→ Data for processing:
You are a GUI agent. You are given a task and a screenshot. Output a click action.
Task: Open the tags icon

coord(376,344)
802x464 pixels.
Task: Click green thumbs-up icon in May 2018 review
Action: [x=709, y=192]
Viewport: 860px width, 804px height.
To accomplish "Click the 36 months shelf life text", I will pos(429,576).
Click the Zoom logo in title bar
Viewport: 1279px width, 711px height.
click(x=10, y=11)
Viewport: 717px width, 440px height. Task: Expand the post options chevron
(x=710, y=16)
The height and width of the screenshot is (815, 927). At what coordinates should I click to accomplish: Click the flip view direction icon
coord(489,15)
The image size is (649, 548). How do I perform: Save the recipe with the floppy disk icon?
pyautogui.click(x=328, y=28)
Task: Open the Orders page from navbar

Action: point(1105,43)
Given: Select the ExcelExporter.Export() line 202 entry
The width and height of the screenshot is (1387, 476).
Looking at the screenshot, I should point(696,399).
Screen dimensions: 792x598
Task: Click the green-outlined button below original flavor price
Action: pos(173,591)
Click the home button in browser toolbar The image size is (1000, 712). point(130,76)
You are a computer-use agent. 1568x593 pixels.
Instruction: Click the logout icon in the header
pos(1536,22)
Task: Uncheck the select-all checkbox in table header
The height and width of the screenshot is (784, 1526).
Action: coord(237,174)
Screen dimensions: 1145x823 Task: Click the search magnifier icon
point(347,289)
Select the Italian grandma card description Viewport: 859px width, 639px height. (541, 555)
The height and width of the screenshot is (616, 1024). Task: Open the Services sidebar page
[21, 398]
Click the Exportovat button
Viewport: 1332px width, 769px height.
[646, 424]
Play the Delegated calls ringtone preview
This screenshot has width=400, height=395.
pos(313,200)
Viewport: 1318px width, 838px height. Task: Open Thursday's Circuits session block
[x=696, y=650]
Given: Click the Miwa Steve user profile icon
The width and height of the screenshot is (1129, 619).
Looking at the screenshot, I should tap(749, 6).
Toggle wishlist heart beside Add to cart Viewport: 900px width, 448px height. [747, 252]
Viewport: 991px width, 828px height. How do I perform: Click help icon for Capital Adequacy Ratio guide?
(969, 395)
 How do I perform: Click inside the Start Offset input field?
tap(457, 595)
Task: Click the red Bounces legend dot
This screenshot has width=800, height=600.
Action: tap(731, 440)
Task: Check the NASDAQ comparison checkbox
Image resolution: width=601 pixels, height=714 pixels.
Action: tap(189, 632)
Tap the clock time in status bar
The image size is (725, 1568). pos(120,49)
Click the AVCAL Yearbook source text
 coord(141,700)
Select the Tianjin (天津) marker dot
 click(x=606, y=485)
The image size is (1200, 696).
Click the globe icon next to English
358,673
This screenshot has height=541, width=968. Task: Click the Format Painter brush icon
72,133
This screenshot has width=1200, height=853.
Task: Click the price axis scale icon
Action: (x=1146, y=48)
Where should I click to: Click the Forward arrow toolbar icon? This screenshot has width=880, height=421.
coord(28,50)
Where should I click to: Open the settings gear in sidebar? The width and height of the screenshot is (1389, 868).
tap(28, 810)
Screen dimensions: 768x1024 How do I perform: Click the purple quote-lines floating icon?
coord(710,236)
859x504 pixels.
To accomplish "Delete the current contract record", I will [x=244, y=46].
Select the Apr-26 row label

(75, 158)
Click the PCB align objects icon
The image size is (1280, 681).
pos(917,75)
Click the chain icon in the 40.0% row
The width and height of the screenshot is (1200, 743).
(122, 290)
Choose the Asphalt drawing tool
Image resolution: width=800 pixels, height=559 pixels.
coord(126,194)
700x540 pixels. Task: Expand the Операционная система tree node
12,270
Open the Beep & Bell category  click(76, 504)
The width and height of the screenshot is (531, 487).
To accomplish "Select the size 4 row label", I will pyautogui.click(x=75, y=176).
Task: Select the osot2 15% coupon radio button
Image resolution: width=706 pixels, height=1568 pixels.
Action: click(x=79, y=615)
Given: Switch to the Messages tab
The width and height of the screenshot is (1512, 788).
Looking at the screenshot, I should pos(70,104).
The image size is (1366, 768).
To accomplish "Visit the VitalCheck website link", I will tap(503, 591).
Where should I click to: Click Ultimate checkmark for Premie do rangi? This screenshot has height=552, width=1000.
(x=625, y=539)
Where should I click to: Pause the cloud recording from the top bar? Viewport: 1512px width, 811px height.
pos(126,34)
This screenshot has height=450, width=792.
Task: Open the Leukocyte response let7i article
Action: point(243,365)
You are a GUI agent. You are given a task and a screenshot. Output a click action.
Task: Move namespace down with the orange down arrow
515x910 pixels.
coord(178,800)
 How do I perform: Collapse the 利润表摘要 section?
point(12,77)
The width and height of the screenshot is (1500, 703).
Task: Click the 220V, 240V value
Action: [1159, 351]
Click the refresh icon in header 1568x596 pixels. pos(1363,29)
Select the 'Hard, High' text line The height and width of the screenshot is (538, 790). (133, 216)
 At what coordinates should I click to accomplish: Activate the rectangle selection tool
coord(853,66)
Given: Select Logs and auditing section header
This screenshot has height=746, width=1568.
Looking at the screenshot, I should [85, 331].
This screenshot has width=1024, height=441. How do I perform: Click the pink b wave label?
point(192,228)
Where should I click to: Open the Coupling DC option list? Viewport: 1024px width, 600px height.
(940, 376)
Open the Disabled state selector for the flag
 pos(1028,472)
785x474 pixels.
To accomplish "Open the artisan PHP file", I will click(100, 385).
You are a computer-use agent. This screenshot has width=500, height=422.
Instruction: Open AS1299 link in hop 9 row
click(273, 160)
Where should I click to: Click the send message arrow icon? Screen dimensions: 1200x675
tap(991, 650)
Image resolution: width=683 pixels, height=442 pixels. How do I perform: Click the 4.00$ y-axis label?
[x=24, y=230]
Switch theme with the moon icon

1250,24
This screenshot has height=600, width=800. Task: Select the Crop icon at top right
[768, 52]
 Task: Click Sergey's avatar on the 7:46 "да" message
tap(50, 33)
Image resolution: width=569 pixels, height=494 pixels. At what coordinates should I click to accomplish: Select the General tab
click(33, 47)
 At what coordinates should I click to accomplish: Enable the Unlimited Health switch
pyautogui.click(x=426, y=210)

→ Description of the task:
The task calls for every line of the material that contains the string "computer".

→ Task answer:
You are a computer-use agent. 1568x593 pixels.
You are a computer-use agent. This screenshot has width=500, height=422.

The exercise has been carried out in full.